Photo by Vince Griffin

Unwed Sailor — Moon Coin

“Ford’s bass bristles beneath David Swatzell’s guitars, which burn and glimmer with the hot intensity of a sparkler, and Matt Putman’s plodding drums are bolstered by Colin Blanton’s second rhythmic layer.”

— Terrorbird

With over 20 years of music under his belt, Johnathon Ford, the visionary behind Unwed Sailor, presents a new offering in his expansive interpretation of instrumental music.

Throughout the band’s career, Ford has leapt in a myriad of instrumental directions, from angular post-rock rhythms, to dreamy ambient soundscapes, to the sound of homemade instruments playing storybook nursery rhymes. Though all these directions vary in style, all of the albums share a certain melodic sensibility, a flavor that’s undeniably Ford’s, yet each has its own unique place in creating the sound and vision of Unwed Sailor. In effect, the band’s discography feels like a collection of postcards from different times and places.

One such postcard is 2004’s The Marionette and the Music Box. Ford, inspired by Profokiev’s Peter and the Wolf, created The Marionette and the Music Box by using a variety of organs and pianos, electric and acoustic guitars, wind instruments, and swaying time signatures to create a musical story with characters and conflicts through melodic motifs.

2006’s The White Ox, on the other hand, is less narrative, and more sparse; on songs like “Shadows” and “The End,” the melody gives way to echo and space, a sort of emotional infinity that stretches endlessly in every direction. Almost in response, 2008’s Little Wars is busy and complex, a hive of buzzing bass lines and tiptoeing guitars, of breathy organs and rhythmic cartwheels.

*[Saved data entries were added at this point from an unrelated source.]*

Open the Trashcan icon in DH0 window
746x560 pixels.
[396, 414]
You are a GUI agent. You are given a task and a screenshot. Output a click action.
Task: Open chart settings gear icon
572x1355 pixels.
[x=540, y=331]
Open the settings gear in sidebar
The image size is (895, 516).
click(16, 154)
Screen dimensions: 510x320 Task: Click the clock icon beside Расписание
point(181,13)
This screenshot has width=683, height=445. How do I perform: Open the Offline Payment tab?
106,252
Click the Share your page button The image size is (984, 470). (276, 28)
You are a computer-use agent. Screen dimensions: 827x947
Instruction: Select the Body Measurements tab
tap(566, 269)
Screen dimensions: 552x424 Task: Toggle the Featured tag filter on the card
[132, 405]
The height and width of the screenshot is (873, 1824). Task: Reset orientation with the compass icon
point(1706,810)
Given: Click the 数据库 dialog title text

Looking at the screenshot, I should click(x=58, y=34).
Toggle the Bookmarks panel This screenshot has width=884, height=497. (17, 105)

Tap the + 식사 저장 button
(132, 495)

Ten years since Little Wars, Unwed Sailor has recorded Heavy Age. It too displays an image different from its predecessors—its leaden beats land heavier and bass churns harder. “With Heavy Age,” Ford says, “I wanted this to feel like an Unwed Sailor live record. Like if you came to an Unwed show, this is what you’d hear—heavy and bombastic, like grabbing someone by the shirt.” It’s an effect achieved in songs like “Thunderbird.” Here, Ford’s bass bristles beneath David Swatzell’s guitars, which burn and glimmer with the hot intensity of a sparkler, and Matt Putman’s plodding drums are bolstered by Colin Blanton’s second rhythmic layer. Likewise, on the title track, Swatzell’s guitars cut streaks across the song’s landscape, a menacing, overcast setting, stirred up by Ford’s murky bass, that match’s the album’s ponderous artwork.

Still Heavy Age also contains glints and sparks of the albums that preceded it. Songs like “Indian Paintbrush” and “ACAXAO,” for example, feature Little Wars’s wavering momentum, it’s swarming effervescence; others like “Nova” feature The White Ox’s vast expanses. Though nothing quite captures the aesthetic of The Marionette and the Music Box, the album possesses a similar sense of narration, as if each track feels like a chapter in an epic story.

In effect, Heavy Age feels like the culmination of everything that Unwed Sailor has released—and a touchstone toward which the band has been building for years. But the only way to understand their sound and style, to truly comprehend the breadth of their depth, is to pick up their stack of postcards—starting with Heavy Age, the darkest and densest—and flip through them one at a time.